My first attempts to modify his behavior made sense to me (haha)…accommodate more, give him more control, more opportunities to make choices. Well, go figure, little Napoleon took a liking to ruling the roost and the rest of us suffered.
It wasn’t long before I decided “consequences” would be our new buzzword. Not punishment, consequences. At the mere mention of the word consequences, my older son would comply. The younger one…I don’t know what he was thinking. Maybe he interpreted consequence to mean “I challenge you to a duel to the death.” The threat of consequences held no sway with him except to antagonize him more.
Eventually, after my husband left and I was saddled with parenting two boys by myself, I can’t say a lightbulb went on because that implies cognition, it was more primal, I just started parenting. As in, I took the upper hand and decided that I was going to wrestle my boy’s demons with him and do whatever it took to provide a stern, reliable, secure authoritative figure whom he could count on. I told him too. That he wasn’t supposed to come out fully developed at birth, that’s why I get 18 years to raise him and help him grow into a grown-up who can handle himself and his life.
This was a huge shift for me. I started time outs. And this was late in the game…he was about 7 when we started those (inspired by the SuperNanny whom I previously loathed and now revered). I stopped giving in to tantrums. I stopped buying things for my kids EVERY time we went to Target as I had been doing for years just to make the trips more manageable to me. I even put the boy to bed without supper, in fact, I’ve done it many times.

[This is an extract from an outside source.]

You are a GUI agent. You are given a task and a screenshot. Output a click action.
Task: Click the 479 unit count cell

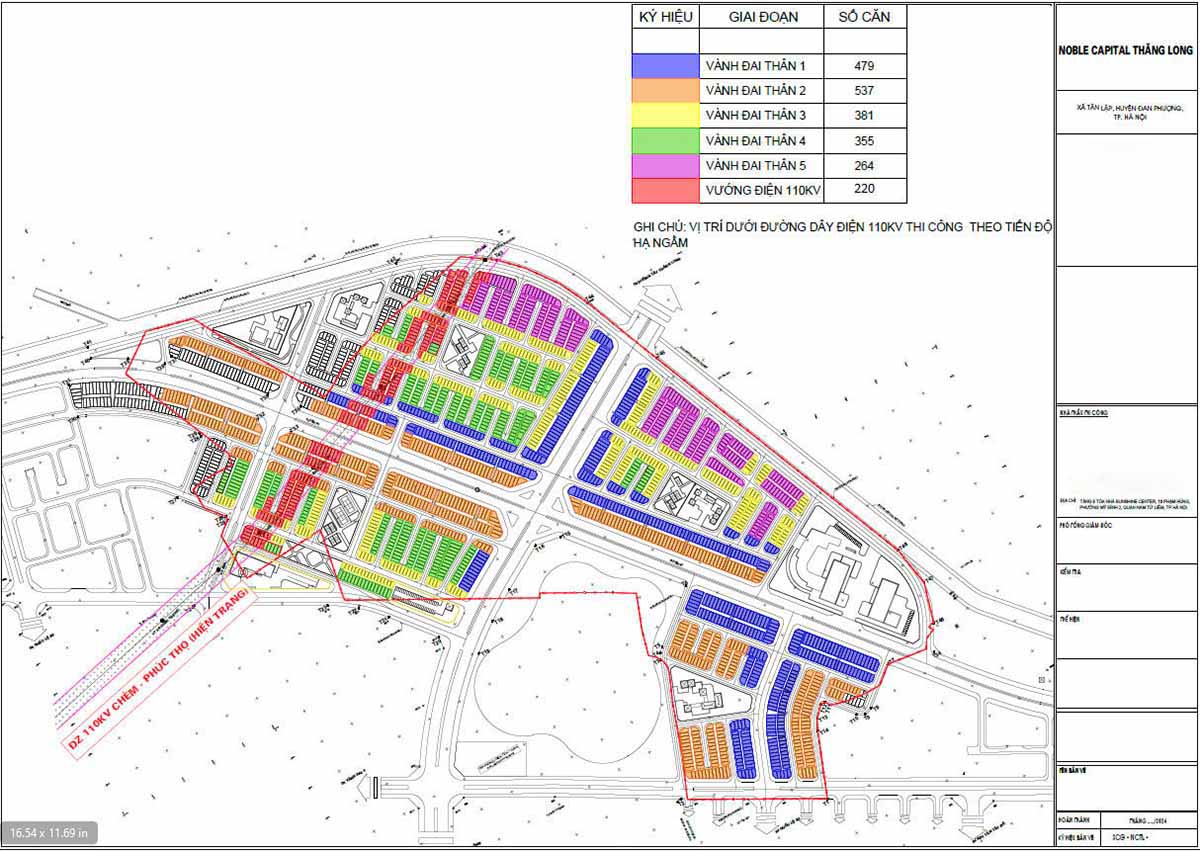click(865, 66)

I’ve given up on the notion that I’m going to fix him. He’s awesome. And I tell him all of the time that his strong will is going to serve him well in his life. I compliment his desirable traits and I allow him to cry or be angry if he needs to, he is just not allowed to vomit emotions all over everyone else in his family.
I still consider myself a relatively permissive parent. I don’t believe in corporal punishment and I think it is nonsense that children need to fear their parents to respect them. But, each child is indeed very different. I could have never imagined that a child could be so challenging. For so many obvious reasons, I’m grateful to have had a second child, particularly because if I hadn’t, I’d likely be a judgmental twat with no humility because my first son happened to be an “angel”.
By the way, I am so thoroughly and sufficiently humbled that I don’t for a second think that the story is fully written on my first son either. He’s just entering teenage-hood so who knows what kind of transformation will occur? I’m buckling up, hanging on and will stay on this roller coaster endeavor of raising two boys to be great men.